**WHAT NEEDS TO BE DONE**
Every single entry should be printed exactly.

(Data excerpts)
——
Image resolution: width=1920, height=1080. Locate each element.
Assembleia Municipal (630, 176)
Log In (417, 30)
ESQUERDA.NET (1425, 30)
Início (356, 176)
——
**REPLY TO THE TASK**
Image resolution: width=1920, height=1080. Locate each element.
Assembleia Municipal (630, 176)
Log In (417, 30)
ESQUERDA.NET (1425, 30)
Início (356, 176)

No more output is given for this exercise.